> **Task prompt**: Find the line containing "Task: Click the T-SHIRT-WOO-LOGO SKU value" in the data below and repeat it, along with all later lines, exactly through the last one.

> **Entries taken from a collection**:
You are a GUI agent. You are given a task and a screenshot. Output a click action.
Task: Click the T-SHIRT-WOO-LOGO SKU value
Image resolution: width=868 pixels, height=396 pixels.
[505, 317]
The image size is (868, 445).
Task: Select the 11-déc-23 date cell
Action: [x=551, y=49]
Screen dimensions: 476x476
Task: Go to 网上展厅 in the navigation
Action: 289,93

> **Finished task**:
Task: Click the T-SHIRT-WOO-LOGO SKU value
Image resolution: width=868 pixels, height=396 pixels.
[505, 317]
The image size is (868, 445).
Task: Select the 11-déc-23 date cell
Action: [x=551, y=49]
Screen dimensions: 476x476
Task: Go to 网上展厅 in the navigation
Action: 289,93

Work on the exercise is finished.